Uma das principais formas de testar se o resultado obtido foi o esperado se dá por meio da ressonância magnética nuclear, que revela detalhes sobre a estrutura e a geometria da molécula analisada. E é justamente nesse teste que se encontra a fraude — os gráficos dos testes dos artigos publicados por Denis foram repetidos e manipulados entre os 11 artigos.
Segue o trecho da matéria publicada pela revista Piauí na época da polêmica:
A mesma técnica de pesquisa é usada por cientistas de muitas áreas. Na Universidade Federal do Rio de Janeiro, o bioquímico Fabio Lacerda Almeida recorre a ela para investigar a estrutura de proteínas. Ele é o coordenador do Centro Nacional de Ressonância Magnética Nuclear com sede no campus da UFRJ. Almeida não é especialista na área dos trabalhos acusados e nem leu os artigos com atenção, mas se dispôs a olhar os espectros de alguns dos artigos invalidados, ciente de que estavam sob suspeita de fraude. “O ruído aqui está esquisito, tem uns pulos”, disse ele, apontando para um dos espectros. Noutro artigo, dois gráficos semelhantes chamaram sua atenção. “Olha o ruído desse aqui como se parece com o de baixo”, avaliou. “Mesmo se você fizer dois espectros da mesma molécula, os sinais vão aparecer na mesma frequência, mas os ruídos serão diferentes”, garantiu.
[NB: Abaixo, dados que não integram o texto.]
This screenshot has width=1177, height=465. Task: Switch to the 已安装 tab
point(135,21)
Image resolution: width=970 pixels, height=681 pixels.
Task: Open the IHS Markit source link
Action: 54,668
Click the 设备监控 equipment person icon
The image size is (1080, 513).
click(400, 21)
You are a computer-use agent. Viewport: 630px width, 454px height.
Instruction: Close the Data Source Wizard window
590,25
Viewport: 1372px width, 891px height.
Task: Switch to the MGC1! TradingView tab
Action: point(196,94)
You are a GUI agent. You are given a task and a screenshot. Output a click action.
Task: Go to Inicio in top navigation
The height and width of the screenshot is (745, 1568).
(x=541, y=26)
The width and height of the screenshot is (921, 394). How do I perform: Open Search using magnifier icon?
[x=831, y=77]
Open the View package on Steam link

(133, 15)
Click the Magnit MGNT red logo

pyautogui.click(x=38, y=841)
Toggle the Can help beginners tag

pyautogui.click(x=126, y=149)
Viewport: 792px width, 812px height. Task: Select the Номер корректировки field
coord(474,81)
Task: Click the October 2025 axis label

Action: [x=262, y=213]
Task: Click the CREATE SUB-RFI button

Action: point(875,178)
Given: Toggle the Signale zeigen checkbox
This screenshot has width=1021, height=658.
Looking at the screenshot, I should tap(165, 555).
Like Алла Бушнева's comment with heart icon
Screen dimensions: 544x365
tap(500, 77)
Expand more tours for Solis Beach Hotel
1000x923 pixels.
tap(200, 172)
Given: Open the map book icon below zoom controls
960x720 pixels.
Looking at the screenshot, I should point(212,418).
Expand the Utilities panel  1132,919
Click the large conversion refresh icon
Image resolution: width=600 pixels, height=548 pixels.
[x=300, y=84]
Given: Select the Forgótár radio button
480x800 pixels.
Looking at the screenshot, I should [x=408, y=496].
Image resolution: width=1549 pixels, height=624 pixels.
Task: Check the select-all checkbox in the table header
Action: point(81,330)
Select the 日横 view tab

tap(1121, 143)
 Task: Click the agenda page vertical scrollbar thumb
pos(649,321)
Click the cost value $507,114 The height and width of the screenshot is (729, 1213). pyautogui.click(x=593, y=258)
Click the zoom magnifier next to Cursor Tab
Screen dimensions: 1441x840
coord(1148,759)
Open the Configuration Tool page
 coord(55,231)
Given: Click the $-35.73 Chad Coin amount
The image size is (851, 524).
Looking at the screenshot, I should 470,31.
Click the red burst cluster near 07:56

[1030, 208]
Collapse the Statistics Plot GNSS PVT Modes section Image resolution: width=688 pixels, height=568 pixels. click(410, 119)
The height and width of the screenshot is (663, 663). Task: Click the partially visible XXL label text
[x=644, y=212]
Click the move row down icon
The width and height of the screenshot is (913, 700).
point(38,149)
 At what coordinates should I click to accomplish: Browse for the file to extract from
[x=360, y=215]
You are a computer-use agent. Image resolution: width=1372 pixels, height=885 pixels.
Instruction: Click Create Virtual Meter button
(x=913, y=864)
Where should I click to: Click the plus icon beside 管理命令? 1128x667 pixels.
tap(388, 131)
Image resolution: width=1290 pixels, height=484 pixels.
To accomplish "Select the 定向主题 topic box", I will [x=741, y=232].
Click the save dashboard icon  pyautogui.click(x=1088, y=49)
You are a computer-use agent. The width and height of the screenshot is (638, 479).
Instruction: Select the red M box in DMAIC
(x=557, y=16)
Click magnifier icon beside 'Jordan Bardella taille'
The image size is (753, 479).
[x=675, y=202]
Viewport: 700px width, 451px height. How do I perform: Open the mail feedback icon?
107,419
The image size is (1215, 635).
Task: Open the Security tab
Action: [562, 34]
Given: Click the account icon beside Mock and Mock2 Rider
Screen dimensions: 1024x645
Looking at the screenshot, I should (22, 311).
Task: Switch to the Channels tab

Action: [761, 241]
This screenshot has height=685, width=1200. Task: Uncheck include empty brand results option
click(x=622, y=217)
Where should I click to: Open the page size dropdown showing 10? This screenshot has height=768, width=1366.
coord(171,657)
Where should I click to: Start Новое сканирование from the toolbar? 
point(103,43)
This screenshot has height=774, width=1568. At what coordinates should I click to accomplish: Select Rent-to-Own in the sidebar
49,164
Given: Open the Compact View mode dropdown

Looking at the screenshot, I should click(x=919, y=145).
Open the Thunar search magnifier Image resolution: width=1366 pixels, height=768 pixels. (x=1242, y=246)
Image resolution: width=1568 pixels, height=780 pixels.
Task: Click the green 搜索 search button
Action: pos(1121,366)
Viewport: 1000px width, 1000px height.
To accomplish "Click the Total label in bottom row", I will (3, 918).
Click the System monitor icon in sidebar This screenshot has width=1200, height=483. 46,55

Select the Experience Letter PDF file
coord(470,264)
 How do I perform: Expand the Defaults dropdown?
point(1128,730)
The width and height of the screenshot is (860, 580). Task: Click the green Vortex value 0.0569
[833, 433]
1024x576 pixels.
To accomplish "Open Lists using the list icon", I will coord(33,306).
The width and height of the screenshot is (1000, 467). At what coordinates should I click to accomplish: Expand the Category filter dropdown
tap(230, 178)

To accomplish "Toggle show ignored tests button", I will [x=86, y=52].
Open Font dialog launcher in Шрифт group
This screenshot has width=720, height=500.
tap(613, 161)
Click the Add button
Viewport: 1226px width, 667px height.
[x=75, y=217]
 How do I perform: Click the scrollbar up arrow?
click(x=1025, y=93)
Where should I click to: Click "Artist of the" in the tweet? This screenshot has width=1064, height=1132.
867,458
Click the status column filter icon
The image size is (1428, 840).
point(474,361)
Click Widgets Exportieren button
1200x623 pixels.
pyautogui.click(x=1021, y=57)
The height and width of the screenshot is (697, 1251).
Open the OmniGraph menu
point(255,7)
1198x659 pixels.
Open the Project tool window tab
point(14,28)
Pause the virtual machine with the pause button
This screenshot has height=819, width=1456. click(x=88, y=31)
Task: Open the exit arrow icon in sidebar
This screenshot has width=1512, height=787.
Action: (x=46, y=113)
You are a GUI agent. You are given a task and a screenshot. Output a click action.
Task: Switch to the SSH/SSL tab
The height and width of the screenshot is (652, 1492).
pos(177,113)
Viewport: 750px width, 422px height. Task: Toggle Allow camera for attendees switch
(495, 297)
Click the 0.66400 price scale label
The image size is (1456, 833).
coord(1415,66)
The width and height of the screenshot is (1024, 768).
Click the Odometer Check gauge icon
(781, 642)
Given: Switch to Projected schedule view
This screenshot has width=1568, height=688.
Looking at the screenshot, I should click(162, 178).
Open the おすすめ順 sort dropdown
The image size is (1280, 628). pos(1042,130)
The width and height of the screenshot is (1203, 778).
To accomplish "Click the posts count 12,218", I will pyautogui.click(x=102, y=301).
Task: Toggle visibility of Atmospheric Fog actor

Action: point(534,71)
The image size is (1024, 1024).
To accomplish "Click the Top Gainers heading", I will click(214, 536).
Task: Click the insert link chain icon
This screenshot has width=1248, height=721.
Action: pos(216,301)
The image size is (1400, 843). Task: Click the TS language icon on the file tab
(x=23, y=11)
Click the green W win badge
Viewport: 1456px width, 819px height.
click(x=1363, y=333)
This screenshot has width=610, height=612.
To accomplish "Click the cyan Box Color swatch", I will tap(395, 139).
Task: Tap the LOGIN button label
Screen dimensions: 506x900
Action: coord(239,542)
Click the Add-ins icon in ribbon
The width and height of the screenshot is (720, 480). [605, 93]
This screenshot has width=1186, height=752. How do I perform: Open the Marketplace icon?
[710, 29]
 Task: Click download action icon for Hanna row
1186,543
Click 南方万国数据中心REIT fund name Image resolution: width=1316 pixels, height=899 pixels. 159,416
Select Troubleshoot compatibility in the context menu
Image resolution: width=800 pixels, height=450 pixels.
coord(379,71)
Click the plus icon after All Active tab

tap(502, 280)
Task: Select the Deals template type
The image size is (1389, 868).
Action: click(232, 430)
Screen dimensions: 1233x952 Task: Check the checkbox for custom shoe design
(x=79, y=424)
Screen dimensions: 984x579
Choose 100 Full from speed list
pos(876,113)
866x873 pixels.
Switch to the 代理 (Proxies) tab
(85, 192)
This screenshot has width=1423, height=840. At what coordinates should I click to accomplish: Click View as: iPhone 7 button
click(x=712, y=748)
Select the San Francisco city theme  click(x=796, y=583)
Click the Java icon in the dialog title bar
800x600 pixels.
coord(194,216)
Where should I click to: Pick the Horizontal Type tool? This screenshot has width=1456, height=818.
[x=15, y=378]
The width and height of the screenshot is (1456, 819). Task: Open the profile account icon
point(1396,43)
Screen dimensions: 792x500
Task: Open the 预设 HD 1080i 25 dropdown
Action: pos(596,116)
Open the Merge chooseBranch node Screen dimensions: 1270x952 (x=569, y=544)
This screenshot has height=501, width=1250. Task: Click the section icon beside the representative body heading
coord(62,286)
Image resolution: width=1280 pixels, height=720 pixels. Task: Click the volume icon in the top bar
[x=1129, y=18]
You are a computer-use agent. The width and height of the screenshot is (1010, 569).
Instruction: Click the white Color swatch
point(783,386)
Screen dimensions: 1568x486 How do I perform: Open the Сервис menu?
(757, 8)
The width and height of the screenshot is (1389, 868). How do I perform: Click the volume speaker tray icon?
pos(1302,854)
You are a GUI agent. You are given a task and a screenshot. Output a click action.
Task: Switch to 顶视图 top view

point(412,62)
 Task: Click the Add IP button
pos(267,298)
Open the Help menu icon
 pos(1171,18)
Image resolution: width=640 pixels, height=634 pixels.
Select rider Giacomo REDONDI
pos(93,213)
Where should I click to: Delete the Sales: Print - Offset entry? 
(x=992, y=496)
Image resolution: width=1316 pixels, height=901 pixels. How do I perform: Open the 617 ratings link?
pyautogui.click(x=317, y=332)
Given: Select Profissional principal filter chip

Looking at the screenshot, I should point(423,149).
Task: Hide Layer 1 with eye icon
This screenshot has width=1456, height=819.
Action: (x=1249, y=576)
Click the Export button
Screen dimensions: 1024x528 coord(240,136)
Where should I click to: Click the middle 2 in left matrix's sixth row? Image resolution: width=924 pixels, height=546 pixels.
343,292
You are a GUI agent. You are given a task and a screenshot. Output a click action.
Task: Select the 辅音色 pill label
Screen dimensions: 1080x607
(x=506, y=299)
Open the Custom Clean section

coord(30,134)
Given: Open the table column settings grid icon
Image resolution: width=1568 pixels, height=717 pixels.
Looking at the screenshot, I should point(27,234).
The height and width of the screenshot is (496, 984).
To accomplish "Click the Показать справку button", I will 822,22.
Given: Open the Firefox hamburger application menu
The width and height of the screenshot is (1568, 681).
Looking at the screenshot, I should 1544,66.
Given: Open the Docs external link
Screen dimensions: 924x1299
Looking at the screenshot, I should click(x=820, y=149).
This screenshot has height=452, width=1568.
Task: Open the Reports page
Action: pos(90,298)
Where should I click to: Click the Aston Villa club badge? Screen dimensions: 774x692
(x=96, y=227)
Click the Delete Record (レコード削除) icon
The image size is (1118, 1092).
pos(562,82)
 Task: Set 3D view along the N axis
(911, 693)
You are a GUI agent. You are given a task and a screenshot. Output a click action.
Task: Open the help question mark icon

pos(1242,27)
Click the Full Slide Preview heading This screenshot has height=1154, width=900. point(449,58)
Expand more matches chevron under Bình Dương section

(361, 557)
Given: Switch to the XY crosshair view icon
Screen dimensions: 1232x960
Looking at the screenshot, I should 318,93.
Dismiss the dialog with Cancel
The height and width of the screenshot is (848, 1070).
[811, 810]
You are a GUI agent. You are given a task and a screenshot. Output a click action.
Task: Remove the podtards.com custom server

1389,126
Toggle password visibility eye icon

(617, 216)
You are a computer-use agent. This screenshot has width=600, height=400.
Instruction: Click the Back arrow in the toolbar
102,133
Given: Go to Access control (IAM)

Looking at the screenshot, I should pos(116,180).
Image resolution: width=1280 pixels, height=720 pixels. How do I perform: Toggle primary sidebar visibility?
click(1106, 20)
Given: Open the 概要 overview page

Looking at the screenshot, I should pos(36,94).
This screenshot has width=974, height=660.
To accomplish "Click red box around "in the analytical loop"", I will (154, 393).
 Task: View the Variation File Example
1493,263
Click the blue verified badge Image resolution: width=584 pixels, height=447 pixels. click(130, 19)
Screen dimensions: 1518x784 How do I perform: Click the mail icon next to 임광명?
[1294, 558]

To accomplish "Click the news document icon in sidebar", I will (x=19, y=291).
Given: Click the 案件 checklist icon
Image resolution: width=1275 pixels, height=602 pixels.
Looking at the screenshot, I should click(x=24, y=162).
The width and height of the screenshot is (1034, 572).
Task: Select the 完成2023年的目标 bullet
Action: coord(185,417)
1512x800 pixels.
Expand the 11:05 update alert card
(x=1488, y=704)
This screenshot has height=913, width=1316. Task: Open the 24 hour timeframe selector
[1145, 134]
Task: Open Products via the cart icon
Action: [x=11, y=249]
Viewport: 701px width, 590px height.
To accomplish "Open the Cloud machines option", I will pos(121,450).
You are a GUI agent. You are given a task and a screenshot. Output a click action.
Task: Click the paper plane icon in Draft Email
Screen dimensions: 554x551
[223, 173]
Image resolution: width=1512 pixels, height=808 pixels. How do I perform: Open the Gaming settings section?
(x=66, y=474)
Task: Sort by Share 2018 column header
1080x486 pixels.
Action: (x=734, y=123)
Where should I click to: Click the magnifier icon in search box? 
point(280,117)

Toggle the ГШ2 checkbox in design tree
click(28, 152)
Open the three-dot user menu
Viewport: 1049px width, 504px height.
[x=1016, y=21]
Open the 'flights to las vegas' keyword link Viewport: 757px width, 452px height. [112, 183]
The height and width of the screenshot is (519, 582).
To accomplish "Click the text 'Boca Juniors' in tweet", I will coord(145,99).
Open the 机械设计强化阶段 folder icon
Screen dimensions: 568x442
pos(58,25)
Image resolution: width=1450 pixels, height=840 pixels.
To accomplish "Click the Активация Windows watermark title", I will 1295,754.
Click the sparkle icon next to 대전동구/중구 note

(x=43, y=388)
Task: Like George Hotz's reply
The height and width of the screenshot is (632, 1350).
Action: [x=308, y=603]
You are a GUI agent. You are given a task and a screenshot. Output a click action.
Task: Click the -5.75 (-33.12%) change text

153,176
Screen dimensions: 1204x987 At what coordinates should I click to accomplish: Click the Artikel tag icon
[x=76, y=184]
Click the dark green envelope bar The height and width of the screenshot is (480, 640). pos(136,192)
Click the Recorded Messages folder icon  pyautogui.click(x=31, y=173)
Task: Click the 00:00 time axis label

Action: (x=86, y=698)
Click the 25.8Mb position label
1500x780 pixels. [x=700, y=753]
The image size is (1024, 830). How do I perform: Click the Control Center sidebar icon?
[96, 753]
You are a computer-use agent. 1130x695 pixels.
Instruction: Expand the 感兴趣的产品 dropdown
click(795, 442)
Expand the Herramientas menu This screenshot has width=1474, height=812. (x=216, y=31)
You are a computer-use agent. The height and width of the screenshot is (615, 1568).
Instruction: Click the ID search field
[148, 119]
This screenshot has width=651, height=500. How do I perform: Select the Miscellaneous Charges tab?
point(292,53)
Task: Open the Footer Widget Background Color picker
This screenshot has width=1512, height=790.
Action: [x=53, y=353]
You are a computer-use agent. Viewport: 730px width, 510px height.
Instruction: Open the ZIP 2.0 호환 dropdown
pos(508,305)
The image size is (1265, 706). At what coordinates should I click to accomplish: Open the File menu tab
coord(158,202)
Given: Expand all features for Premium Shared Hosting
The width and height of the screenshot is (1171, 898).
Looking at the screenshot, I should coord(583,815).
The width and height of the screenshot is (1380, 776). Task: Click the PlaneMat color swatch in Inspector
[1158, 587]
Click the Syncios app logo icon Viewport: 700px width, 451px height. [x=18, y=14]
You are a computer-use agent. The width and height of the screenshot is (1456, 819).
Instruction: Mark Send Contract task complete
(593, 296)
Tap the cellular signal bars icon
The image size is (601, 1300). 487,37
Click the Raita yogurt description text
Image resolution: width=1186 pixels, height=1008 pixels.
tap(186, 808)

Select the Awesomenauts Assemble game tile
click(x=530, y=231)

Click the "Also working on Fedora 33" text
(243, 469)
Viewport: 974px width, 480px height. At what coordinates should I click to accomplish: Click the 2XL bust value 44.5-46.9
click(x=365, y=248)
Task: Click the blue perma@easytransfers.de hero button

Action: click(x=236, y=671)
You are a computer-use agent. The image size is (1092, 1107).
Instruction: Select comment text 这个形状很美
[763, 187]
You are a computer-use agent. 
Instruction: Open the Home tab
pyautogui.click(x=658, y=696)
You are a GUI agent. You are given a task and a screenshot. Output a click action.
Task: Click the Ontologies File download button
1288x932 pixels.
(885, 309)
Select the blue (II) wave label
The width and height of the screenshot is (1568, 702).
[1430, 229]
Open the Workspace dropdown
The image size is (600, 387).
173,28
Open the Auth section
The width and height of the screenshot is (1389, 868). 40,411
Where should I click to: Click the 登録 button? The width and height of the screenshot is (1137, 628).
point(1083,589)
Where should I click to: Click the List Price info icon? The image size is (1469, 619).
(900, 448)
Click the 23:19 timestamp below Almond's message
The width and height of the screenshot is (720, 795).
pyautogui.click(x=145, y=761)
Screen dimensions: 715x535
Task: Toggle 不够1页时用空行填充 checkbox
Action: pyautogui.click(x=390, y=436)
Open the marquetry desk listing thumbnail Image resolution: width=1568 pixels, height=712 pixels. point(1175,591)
Num terceiro paper, Fabio Almeida estranhou uma queda abrupta da curva. “Parece que manipularam no Photoshop.”
Após anos de apuração e investigação, Denis Lima Guerra foi demitido do seu cargo de professor pela UFMT (Universidade Federal do Mato Grosso), Claudio Airoldi escapou basicamente ileso, com uma pequena suspensão.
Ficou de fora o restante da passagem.